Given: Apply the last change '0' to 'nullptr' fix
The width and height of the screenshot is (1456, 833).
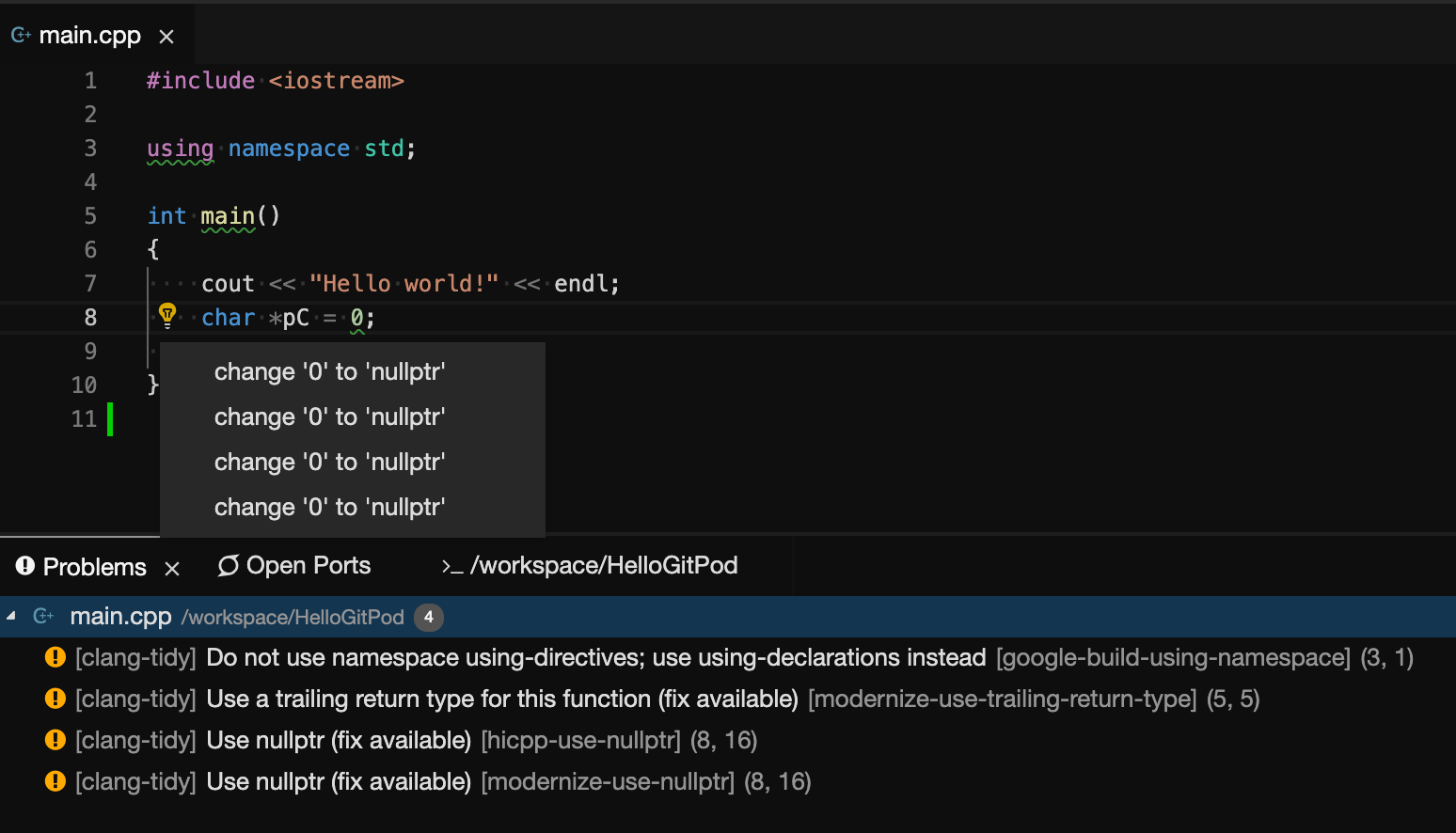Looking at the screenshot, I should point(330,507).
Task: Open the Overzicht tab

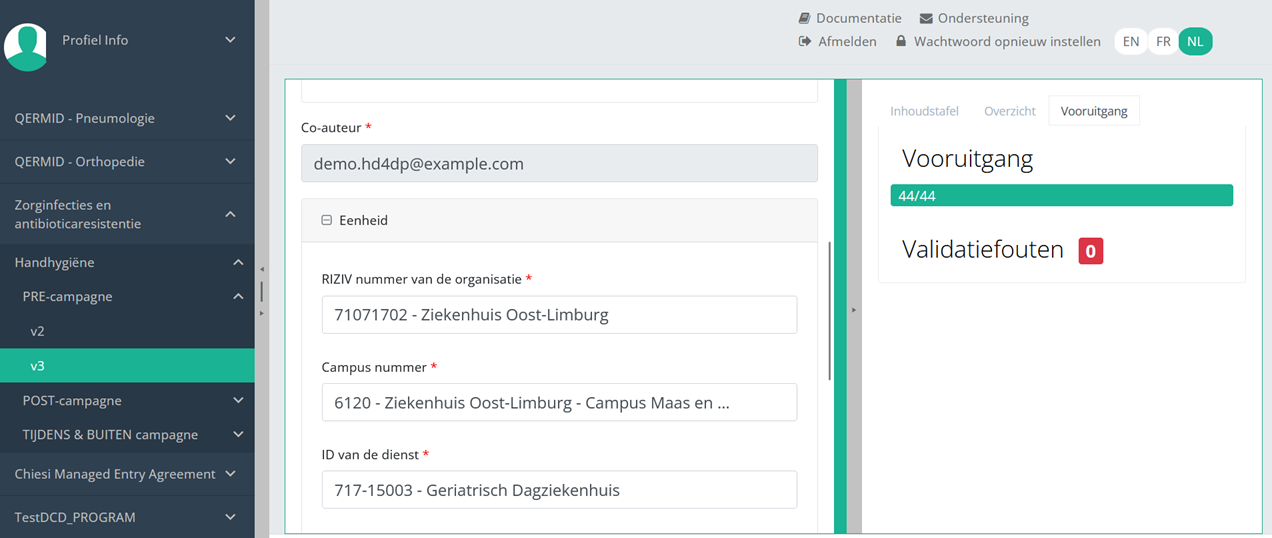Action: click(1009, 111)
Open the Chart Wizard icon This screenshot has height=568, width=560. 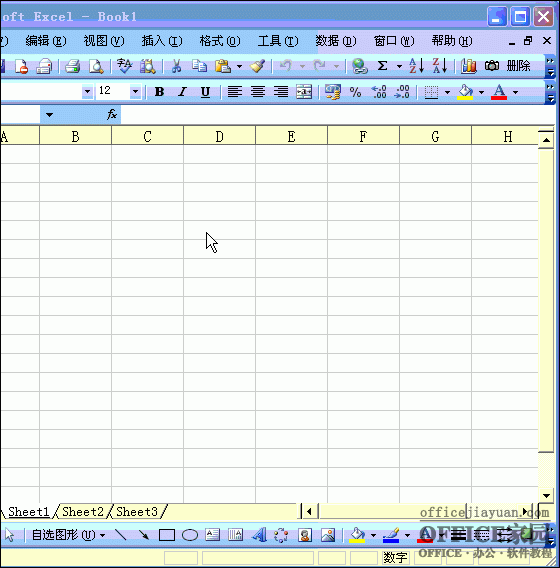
• • •
[Your instructions]
Word for word, set down each record shown above, omitting the pictures.

[Output below]
Given: Apply the last change '0' to 'nullptr' fix
The width and height of the screenshot is (1456, 833).
Looking at the screenshot, I should point(330,507).
Task: Open the Overzicht tab

Action: click(1009, 111)
Open the Chart Wizard icon This screenshot has height=568, width=560. 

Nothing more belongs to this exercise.